Parece haber mucha confusión sobre OpenID. Su objetivo original era simplemente proporcionar un mecanismo de inicio de sesión estándar para que, cuando necesite un mecanismo de inicio de sesión seguro, pueda seleccionar uno o todos los proveedores de OpenID para manejarlo por mí. Permitir que cualquiera en cualquier lugar establezca su propio proveedor de confianza OpenID nunca fue el objetivo. Hacer el segundo de manera efectiva es imposible — después de todo, incluso con el cifrado, no hay ninguna razón por la que no pueda configurar su propio proveedor para mentir de forma segura y decir que está autenticando a quien desee. Tener un único mecanismo de inicio de sesión estandarizado ya es un gran paso adelante.

Answer 6

Observe que, a diferencia de los inicios de sesión "por sitio" convencionales, OpenID le ofrece una identidad que potencialmente trasciende los sitios individuales. Mejor aún, esta identidad es incluso una URI, por lo que es perfecta para usar con RDF para intercambiar o consultar metadatos arbitrarios sobre la identidad.

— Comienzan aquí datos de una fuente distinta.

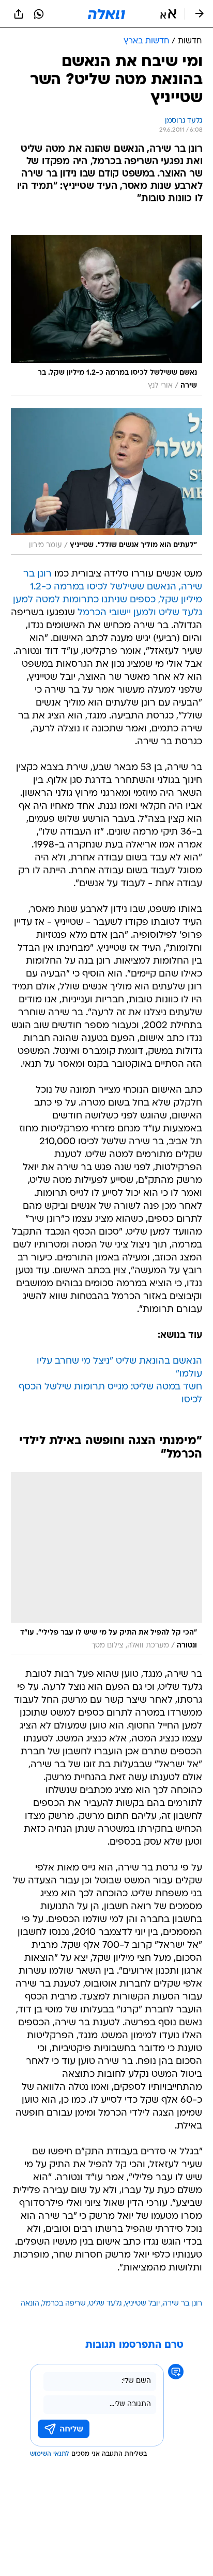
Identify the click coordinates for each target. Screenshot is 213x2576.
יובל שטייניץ (142, 2303)
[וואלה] (106, 14)
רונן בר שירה (182, 2303)
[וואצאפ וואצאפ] (39, 14)
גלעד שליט (105, 2303)
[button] (168, 14)
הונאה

Puede hacer algunas cosas con un OpenID que no puede hacer con un nombre de usuario convencional de un nuevo usuario.

En primer lugar, puede realizar algunas operaciones simples de la lista blanca. Si * .bigcorp.example son OpenID de empleados de Big Corp y usted sabe que Big Corp no son spammers, entonces puede incluir en la lista blanca esos OpenID. Esto debería funcionar bien para los sitios que están semicerrados, tal vez es un sitio social para empleados actuales y pasados.

Mejor aún, puede hacer inferencias de los otros lugares que se ha utilizado OpenID específico. Supongamos que tiene un mapa de OpenID a los valores de reputación de Stackoverflow.com. Cuando alguien aparece en su foro web con un OpenID, puede ver si tienen una reputación decente en Stackoverflow y omitir el CAPTCHA o periodo de prueba para esos usuarios.